The Software Composer

Creating software, i.e., being involved in the whole development cycle, is just like creating a music concerto. If you're the team manager, or an independent developer working alone, you're a software composer.

Your composition is the software itself, but it appears before it's done, inside your head. You can visualize it, use it, imagine every component, how all things come together. When you're designing it, you choose your instruments, in this case, your platform, programming language, frameworks, libraries, etc.

You iterate through the programming stage, until you get it right. Sometimes it doesn't sound like it did in your head. You start making some trade-offs. Maybe your team, your musicians, are not good at playing their instrument. That happens. But as a composer that you are, you can take control of it, because you know how to play every instrument. You show them how it should be played, and how it should sound on your composition.

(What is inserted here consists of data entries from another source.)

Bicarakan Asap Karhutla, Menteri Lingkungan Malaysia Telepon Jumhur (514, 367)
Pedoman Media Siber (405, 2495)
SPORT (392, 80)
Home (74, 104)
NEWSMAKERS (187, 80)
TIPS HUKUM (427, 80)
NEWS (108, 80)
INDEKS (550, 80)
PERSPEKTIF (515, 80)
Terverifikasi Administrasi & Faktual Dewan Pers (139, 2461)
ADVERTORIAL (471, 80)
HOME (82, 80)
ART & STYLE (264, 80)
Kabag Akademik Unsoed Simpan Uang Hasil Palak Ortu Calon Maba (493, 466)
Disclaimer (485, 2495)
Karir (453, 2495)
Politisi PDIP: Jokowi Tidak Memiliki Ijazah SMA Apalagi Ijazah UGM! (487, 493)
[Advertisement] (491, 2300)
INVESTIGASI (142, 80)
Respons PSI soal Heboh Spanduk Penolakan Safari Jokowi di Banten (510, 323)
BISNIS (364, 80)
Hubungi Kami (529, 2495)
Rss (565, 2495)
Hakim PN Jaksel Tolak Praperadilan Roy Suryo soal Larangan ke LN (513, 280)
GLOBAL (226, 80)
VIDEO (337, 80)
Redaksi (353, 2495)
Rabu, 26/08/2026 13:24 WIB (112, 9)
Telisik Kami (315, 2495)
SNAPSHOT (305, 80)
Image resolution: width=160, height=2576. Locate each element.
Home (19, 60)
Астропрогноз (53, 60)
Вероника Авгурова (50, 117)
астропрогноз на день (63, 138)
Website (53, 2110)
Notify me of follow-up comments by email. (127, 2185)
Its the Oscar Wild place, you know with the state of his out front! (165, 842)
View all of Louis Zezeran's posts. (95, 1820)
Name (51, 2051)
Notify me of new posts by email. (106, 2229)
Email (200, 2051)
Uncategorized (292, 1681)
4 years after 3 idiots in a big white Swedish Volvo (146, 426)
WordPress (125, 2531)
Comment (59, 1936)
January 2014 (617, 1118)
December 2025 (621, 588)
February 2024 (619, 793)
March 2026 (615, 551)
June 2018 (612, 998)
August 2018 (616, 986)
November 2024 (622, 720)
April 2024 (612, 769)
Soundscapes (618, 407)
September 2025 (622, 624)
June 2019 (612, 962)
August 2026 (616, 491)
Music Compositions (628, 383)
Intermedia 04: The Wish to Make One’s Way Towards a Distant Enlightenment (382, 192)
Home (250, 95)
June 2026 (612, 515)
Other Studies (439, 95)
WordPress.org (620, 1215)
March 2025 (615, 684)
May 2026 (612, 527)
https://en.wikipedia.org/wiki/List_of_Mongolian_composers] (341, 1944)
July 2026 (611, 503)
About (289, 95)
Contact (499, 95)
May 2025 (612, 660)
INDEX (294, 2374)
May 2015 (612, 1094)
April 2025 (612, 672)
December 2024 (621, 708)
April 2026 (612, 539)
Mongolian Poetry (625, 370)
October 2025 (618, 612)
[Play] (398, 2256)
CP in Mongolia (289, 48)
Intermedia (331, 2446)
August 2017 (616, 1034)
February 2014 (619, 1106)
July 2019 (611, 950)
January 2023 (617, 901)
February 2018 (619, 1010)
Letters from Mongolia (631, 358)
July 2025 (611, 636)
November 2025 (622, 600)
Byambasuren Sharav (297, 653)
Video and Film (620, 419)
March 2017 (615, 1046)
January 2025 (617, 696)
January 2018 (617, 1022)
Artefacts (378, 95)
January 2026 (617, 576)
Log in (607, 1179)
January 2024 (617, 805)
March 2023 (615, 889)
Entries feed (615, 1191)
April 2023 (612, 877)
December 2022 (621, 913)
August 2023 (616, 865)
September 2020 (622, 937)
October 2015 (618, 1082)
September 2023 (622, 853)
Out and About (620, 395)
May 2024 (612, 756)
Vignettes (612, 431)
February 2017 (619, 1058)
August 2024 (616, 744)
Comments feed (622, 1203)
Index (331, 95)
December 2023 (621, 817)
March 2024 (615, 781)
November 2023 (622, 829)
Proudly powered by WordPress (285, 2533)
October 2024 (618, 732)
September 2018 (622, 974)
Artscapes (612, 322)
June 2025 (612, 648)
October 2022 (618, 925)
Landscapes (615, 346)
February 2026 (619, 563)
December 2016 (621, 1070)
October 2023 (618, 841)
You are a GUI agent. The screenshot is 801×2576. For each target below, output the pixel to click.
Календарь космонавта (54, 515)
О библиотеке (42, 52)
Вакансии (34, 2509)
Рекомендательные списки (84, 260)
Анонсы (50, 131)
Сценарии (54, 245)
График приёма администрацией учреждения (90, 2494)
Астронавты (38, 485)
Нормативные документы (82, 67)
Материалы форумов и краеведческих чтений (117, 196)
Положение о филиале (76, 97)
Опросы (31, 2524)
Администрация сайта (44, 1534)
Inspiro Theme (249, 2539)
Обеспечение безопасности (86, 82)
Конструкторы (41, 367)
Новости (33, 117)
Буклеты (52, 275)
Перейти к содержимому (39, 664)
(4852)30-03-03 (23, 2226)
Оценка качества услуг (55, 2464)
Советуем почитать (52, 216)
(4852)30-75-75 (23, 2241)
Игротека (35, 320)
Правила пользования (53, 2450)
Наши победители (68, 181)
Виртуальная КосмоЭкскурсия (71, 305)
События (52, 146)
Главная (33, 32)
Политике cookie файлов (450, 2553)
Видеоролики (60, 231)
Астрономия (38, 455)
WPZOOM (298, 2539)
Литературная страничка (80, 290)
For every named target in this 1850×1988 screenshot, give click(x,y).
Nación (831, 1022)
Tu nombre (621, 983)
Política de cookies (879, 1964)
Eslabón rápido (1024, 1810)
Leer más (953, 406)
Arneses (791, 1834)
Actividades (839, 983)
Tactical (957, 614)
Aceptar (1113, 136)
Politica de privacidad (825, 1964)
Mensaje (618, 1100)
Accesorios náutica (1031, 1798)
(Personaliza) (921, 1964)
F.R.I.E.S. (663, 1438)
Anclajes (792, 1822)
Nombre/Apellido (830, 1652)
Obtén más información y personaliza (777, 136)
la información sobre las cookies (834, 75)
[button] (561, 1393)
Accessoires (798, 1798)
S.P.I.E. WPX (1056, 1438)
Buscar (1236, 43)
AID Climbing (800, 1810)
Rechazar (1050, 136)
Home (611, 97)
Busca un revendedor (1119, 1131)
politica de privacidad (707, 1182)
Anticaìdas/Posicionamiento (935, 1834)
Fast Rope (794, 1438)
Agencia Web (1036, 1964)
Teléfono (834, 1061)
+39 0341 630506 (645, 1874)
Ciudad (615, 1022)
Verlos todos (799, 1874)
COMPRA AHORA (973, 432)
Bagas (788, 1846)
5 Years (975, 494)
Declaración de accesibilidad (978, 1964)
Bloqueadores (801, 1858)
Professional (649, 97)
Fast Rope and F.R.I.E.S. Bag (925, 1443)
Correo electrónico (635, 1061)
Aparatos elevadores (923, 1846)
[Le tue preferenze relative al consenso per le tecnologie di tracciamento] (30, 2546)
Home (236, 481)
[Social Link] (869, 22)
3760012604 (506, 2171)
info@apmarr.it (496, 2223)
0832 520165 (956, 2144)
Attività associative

As a conductor, you can succeed or fail. In the latter, it will always be your fault, not the musician's nor the instrument's.

As with its musical counterpart, software composing is an art. An art that is surely dying. True software composition is getting lost behind agile development in some part. The real culpable are today's accessible tools and source-code snippets, which give fast and tricky results, but keep clients happy and quiet.

Software developers are beginning to look like a young man with a laptop and a loop software. I prefer a real musician with knowledge and background on real music. And that knows how to play at least one instrument (programming from scratch). Also, he should at least know how to read music (UML?)

Saturday, January 14, 2012

Reinventing the wheel

There's a common saying in software development: "don't reinvent the wheel".

This saying means you shouldn't start coding from scratch something that has already been done and you can use to save time and effort. The wheel basically is a method of function, or a set of them, that is needed as part of the software you're developing.

This philosophy is not a bad thing in itself, it means well, it wants you to avoid extra work. But it's awfully abused and misinterpreted.

Here are the only two cases when you can use this philosophy:

  1. You have to know how to make the wheel in the first place! Most people avoiding reinventing the wheel, do it out of laziness and lack of proper programming knowledge. You should at least be able to visualize how you would construct the wheel, with a fair amount of implementation detail.
  2. You have already made similar wheels in the past. From experience, you know how to do it, and you could do it, but you're behind schedule, and this borrowed wheel won't alter your software's customization and flexibility. 
Reinventing the wheel is rarely a bad thing in software development. It has many advantages:

  • The wheel is 100% yours to customize, alter, destroy, make rectangular, etc.
  • Deriving from that idea, the wheel you're using is not attached to some third-party license or user-agreement.
  • You can isolate your wheel and make it available for others, giving that they fit in one of the two cases established above.
  • Reinventing the wheel, in most cases, implies doing it your way, with your style, your choice of design, and it's a perfect fit for your software
  • Reinventing the wheel proves you can do it, and shows you're capable. You would be surprise how many ignorant programmers use this "reinventing the wheel" philosophy to hide the fact that they have absolutely no clue on how to do it. If you're a manager, be wary of those!